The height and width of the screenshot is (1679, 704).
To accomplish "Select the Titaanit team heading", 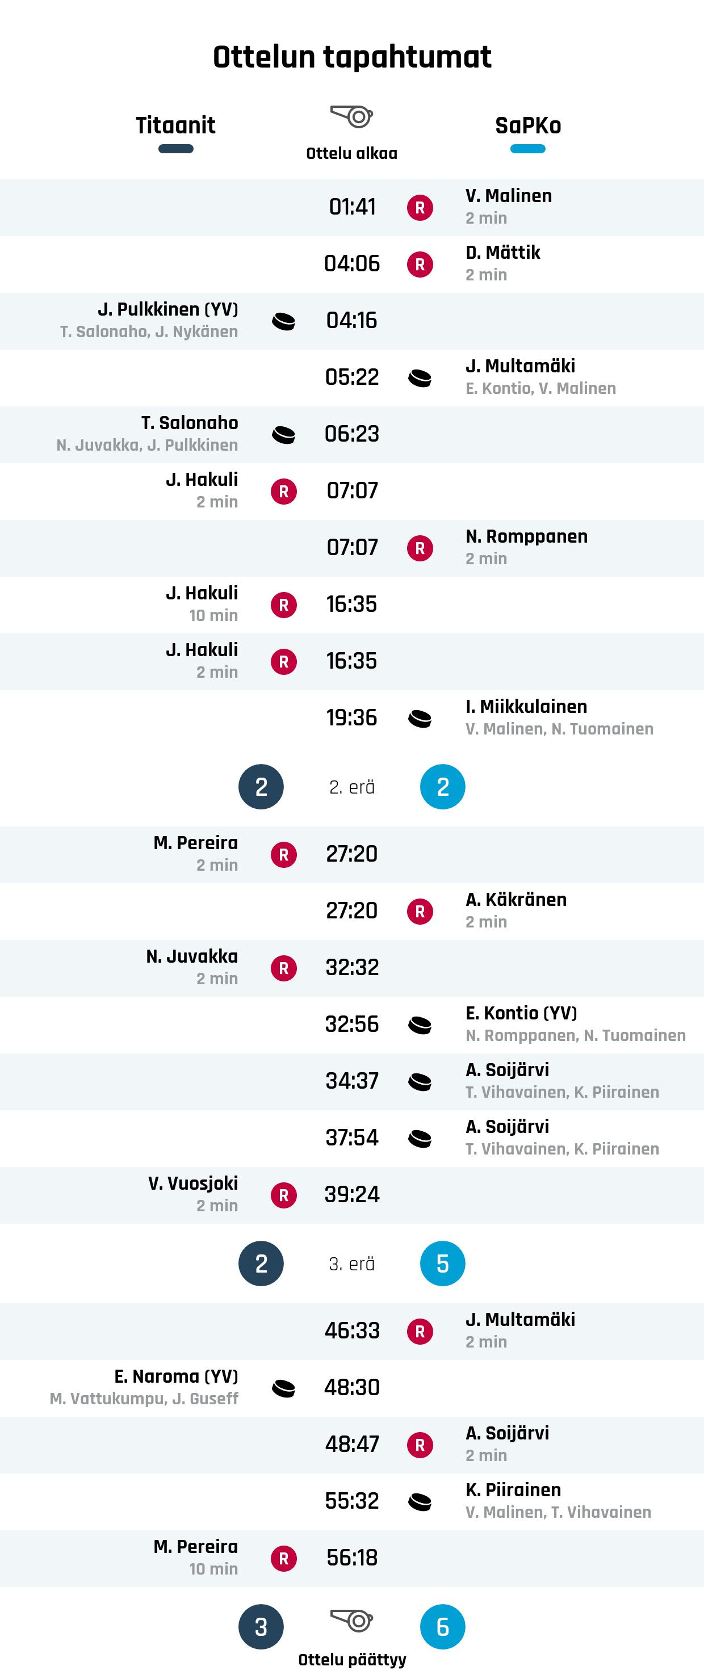I will point(175,125).
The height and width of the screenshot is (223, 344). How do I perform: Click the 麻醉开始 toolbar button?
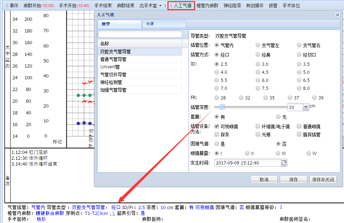(38, 6)
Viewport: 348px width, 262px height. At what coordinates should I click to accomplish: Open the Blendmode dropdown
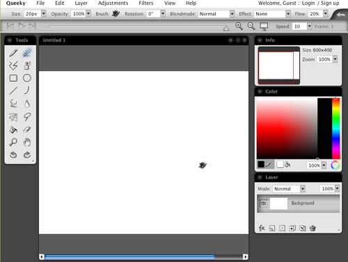tap(232, 14)
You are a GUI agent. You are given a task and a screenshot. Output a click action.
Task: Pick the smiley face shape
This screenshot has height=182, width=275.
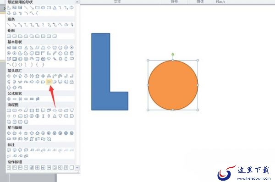coord(43,59)
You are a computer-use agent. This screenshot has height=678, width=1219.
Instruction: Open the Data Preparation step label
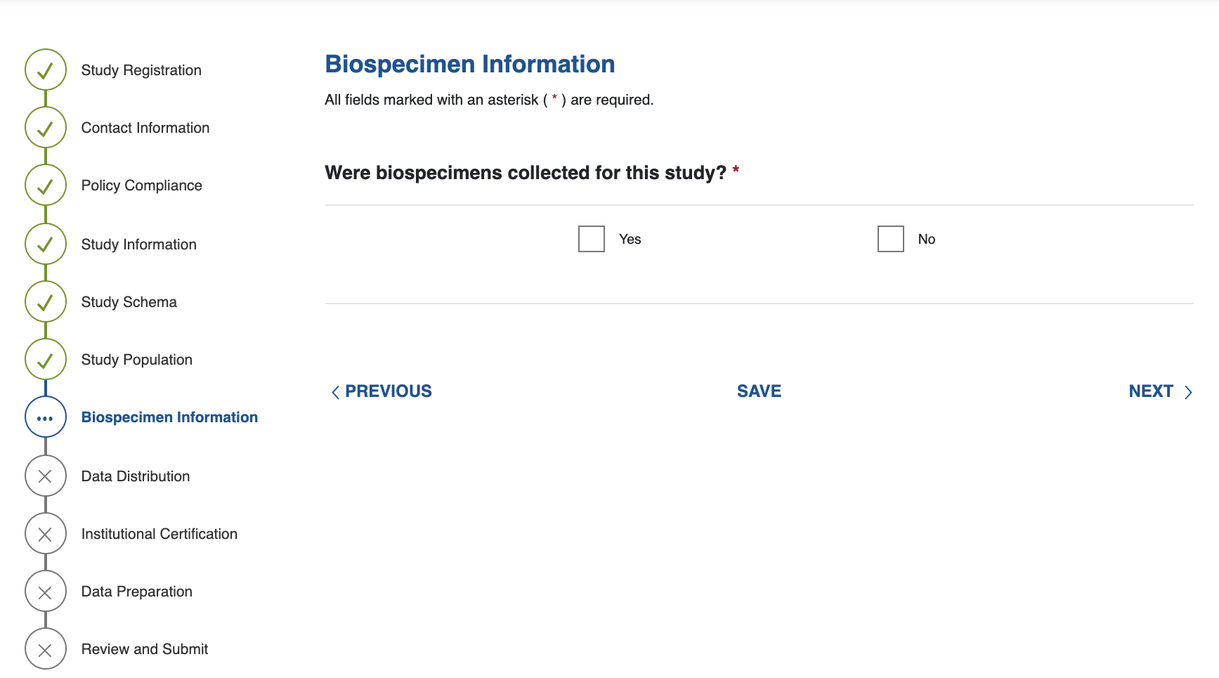click(x=136, y=592)
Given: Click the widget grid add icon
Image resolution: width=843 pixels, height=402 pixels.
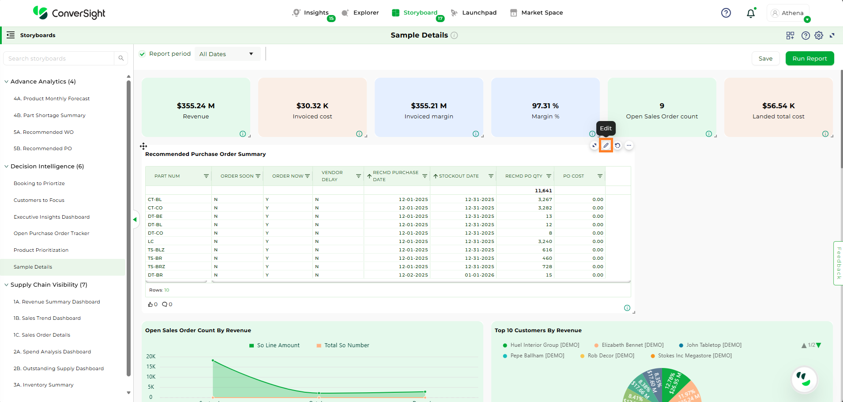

□ □ □ □ □ □ □

* [YOUR TASK]: Quote the listing verbatim, starting with the line that contains "You are a GUI" and going on through the end of the listing, omitting the pictures.

* [WRITTEN RESPONSE]:
You are a GUI agent. You are given a task and a screenshot. Output a click action.
Task: Pick the smiley face shape
This screenshot has height=182, width=275.
coord(43,59)
You are a computer-use agent. This screenshot has height=678, width=1219.
Instruction: Open the Data Preparation step label
click(x=136, y=592)
Given: Click the widget grid add icon
Image resolution: width=843 pixels, height=402 pixels.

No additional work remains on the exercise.